At a high level, your machine takes instructions in the form of objectives, and then through doing some work, it outputs results. Hopefully the results meet the objectives. You probably don’t know absolutely everything that happens inside the machine - lots of people are doing lots of different things. That’s normal.
But how the machine works is your responsibility, and in your control. And you can only control the results through the workings of the machine.
Think of it as if you built a printer. If the colours and alignment are all off in the documents it prints, you don’t get mad at the documents. This is pointless. You might get mad at the printer, but this is also unlikely to have much effect. No, you need to open up the printer and fix it.
So is your role as a manager. While you don’t need to understand everything that’s going on inside your team, you need enough visibility to know that it’s working correctly, and you’re going to get the results you want. And if you’re not getting the results you want, you need to know enough to open up the machine and get it working smoothly again.
Running the machine
Running your machine effectively requires three things:
- Clear definition of success (i.e. your objective)
- Indicators of whether you’re on track for success (i.e your operating model)
- Effective interventions to get things back on track
Without a clear definition of success, you have no measure of whether teams are performing or not.
Without indicators, you don’t spot problems your teams are facing - and there are always problems.
Without effective interventions then you’re not doing anything to help your teams out, and they are on their own.
Why catching problems early is key
You want early and frequent signals about whether the work is progressing well, and has a high probability of giving you the results you want, because:
- Investment in the work increases over time
- Time to act decreases over time
The sooner you catch and correct work that is not on track, the easier it is to correct - less work needs redoing, and it’s therefore less emotional to correct it. At the same time you have more time to get this work back on track before it is due (almost all work has some expectation of when it is due).
This is especially true in product management, where it might take weeks to go from an objective through discovery and delivery to the point you get some results. If you just wait to see what results the team produces and then take action then you’ll easily waste weeks of time, probably equating to £10ks - £100ks of cost!
What might this look like in practice? Well for a typical product development cycle, you might set up your Product Reviews and documentation like this:
Each of the meetings here is an opportunity to review work your team is doing, and could signal that you need to give the team more support.
But rather than jump to a solution that probably isn’t a good fit for your organisation, let’s talk through the principles and steps to creating a product operating model, so you can build and run your own.
A note on terms
Overall, whilst we use terms like “inspecting” work, “supporting” teams and “intervening” this isn’t meant to imply that people can’t do their jobs and will fail without you. It’s to emphasise that accountability ultimately rests with you, and that you have to have the right information to know where to act.

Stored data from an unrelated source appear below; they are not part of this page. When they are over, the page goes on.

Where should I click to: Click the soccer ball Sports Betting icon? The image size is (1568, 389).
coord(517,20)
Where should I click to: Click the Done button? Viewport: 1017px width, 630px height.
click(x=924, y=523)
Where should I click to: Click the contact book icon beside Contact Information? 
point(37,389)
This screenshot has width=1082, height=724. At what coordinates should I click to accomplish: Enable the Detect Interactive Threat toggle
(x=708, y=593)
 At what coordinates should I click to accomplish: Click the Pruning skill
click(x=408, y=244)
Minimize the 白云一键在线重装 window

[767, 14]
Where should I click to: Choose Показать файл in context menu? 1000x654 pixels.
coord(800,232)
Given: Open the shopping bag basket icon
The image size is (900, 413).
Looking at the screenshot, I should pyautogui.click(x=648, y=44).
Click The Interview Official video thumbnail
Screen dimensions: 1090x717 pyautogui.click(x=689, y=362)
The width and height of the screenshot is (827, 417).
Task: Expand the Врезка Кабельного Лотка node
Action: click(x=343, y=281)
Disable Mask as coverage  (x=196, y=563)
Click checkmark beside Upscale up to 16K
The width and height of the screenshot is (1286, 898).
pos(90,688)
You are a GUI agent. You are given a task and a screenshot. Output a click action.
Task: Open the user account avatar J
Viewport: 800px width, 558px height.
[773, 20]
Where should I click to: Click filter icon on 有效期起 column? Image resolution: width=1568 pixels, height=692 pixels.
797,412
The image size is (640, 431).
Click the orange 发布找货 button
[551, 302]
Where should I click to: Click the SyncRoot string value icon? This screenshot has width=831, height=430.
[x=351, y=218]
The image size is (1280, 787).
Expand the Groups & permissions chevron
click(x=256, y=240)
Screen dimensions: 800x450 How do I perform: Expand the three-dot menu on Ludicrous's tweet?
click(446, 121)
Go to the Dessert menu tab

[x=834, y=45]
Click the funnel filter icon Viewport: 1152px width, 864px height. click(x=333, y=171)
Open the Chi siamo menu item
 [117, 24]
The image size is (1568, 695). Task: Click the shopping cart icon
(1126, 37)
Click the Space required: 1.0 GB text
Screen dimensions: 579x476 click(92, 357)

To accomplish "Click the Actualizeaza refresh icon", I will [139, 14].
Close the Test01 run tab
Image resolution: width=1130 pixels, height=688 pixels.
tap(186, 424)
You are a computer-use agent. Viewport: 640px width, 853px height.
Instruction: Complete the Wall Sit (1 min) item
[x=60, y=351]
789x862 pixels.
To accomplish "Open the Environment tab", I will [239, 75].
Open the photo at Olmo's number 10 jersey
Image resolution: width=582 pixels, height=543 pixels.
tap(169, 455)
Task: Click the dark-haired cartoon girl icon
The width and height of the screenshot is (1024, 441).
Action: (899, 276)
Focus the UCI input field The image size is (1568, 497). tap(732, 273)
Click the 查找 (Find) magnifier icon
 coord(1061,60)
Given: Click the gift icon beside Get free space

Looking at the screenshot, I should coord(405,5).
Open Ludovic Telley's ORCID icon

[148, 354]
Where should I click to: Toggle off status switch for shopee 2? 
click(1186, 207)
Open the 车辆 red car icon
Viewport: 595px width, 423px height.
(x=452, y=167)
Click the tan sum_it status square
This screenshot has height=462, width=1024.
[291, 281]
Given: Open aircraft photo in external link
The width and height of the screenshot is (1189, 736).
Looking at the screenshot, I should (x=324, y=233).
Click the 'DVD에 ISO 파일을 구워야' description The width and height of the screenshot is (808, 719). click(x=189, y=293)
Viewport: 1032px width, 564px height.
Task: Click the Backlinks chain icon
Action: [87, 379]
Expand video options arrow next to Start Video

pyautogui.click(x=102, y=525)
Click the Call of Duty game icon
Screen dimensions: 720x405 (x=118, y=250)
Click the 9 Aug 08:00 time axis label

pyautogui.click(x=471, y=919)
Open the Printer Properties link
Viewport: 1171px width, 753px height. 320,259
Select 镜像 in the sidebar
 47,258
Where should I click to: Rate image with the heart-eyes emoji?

What that action looks like will vary from team-to-team and situation-to-situation, but for the best manager-report relationships it will be an enjoyable, collaborative process. The manager will help their reports do their best work by inspiring them, coaching them, providing honest feedback, more context and unblocking them wherever necessary.
We’re also not implying that the manager is necessarily better at the task in hand than the direct report. Individual contributors and managers have different roles, different contexts and different skills to bring to bear, and that everyone benefits from having someone to bounce ideas off and get honest feedback from.